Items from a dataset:
^^^^^^^^

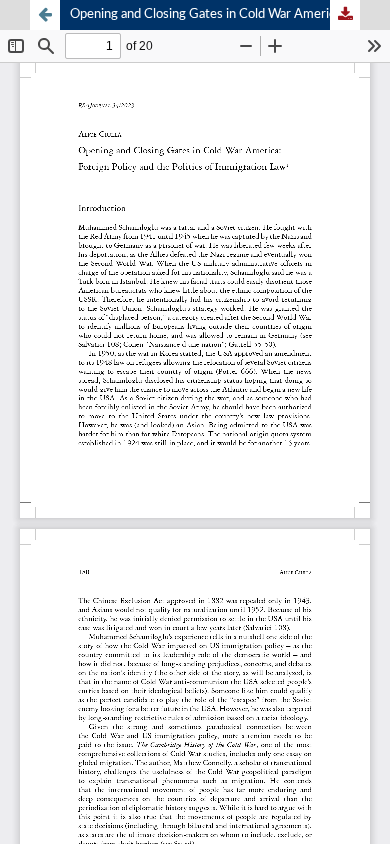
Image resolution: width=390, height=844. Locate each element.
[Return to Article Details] (45, 15)
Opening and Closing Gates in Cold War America (205, 14)
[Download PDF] (345, 15)
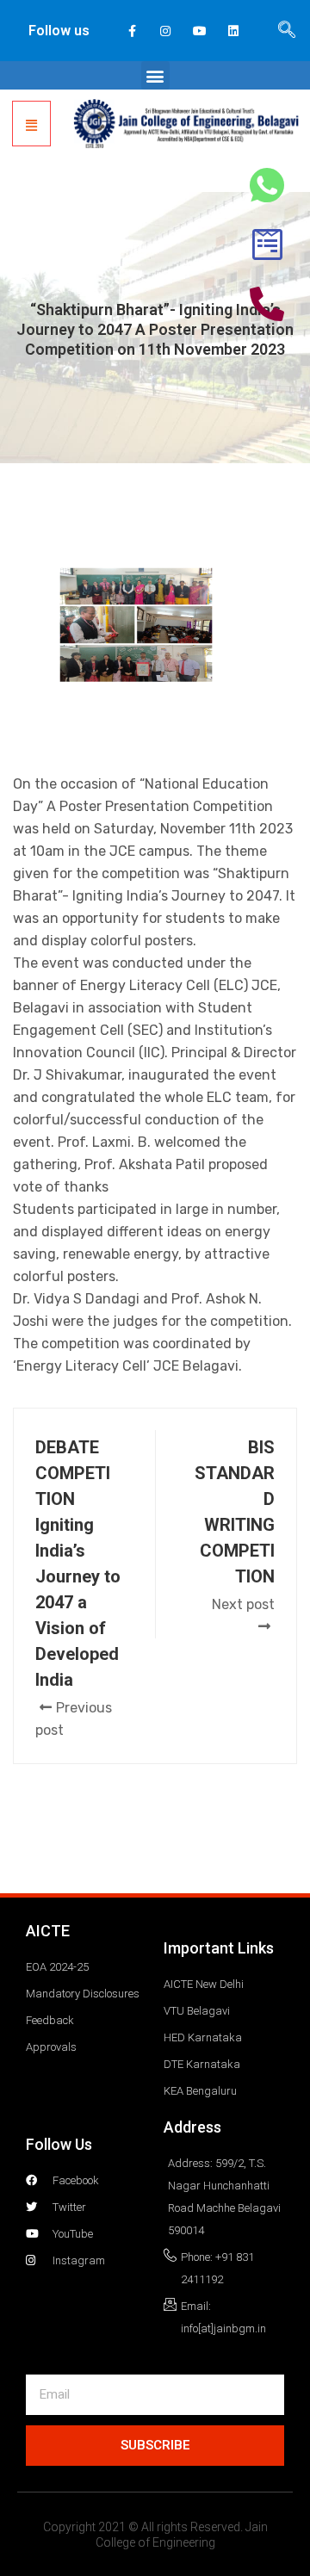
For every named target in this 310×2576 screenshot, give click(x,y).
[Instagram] (166, 30)
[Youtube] (199, 30)
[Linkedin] (233, 30)
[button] (155, 75)
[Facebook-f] (132, 30)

^^^^^^^^

→ **To do**
Reproduce the data above line for line, excluding every picture.

→ **Output below**
Image resolution: width=390, height=844. Locate each element.
[Return to Article Details] (45, 15)
Opening and Closing Gates in Cold War America (205, 14)
[Download PDF] (345, 15)
For every named target in this 310×2576 screenshot, give click(x,y).
[Instagram] (166, 30)
[Youtube] (199, 30)
[Linkedin] (233, 30)
[button] (155, 75)
[Facebook-f] (132, 30)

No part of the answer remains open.